In order to understand insulin resistance, it is first important to understand how the body’s normal insulin-glucose cycle works, then what can go wrong with this cycle.
What is Insulin Resistance?
Insulin resistance is just what it sounds like – the pancreas produces more insulin than the body’s cells need. What’s more interesting is how insulin resistance develops in the first place.
How Should the Insulin Cycle Work Normally?
Your body has a finely-tuned mechanism for determining how much sugar is needed in the cells in order to function properly. The cycle goes like this:
The body has some glucose in each of its cells. Cells use up glucose due to activity. Brain cells use glucose if you’re thinking a lot (like doing a math problem or writing a speech). In fact, brain cells use around 20% of all the glucose your entire body needs – it’s an area that needs constant glucose in order to function!
The pancreas detects that the cells need more fuel – glucose – to carry on their functions. This organ produces insulin and sends it into the bloodstream. In a properly-functioning system, the cells absorb the insulin, which then triggers them to absorb more glucose.
The cells, triggered by the insulin, take in more glucose to keep their functions going.
As the level of circulating glucose declines, the insulin spurs your liver to produce more glucose. If it has lots of sugars nearby, it will use those (like when you’ve just eaten a candy bar). If there is less sugar, it will go to complex carbohydrates. If there’s none of that around, the liver will convert fat to glucose.

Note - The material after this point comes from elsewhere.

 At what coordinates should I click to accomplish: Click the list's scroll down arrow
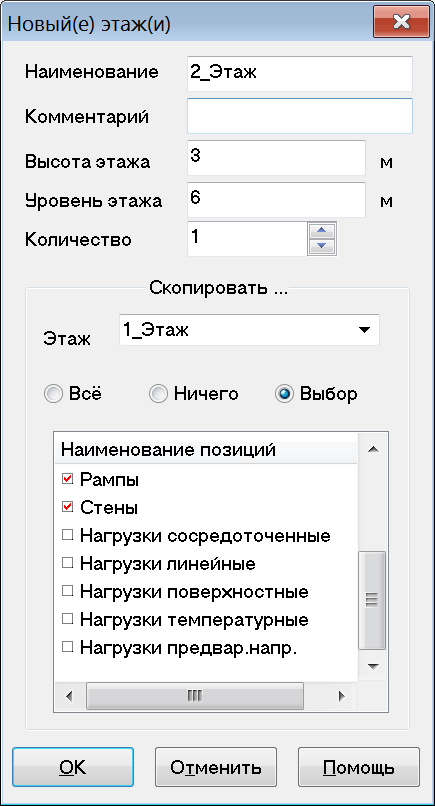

The glucose then circulates in your bloodstream and finds its way to the cells, whose appetite has been whetted by the insulin that they’ve absorbed.
And If I’m Insulin-Resistant, How does It Go Wrong?
The body’s finely-tuned insulin-glucose cycle worked well when we were all pursuing active lifestyles. The caveman hunters who had to run after prey every day got lots of exercise. And they ate foods that were unprocessed: game meats, complex carbohydrates (whole grains such as rice or wheat) and lots of fiber from tubers and other vegetables. The body never had an excess of sugars, as they just weren’t available in the diet.
This virtuous cycle persisted until a hundred years ago. People still worked hard in the factories and the fields, and food was generally wholesome.
In modern times, sedentary lifestyles and the high consumption of refined starches (like white bread) and sugars (like soft drinks or juice) have led to a disruption of this insulin-glucose cycle. The body consumes too much sugar and the cells use too little glucose. The result: circulating glucose levels and circulating insulin levels remain high as the pancreas tries to offset the overabundance of sugars in our system. Over time the cells become resistant to insulin, which means that ever increasing amounts are required for the same response.
The result is insulin resistance. It’s a plague, but one that can be combated by reducing our intake of refined sugars, losing a few pounds, and getting off the couch and putting our muscles to work!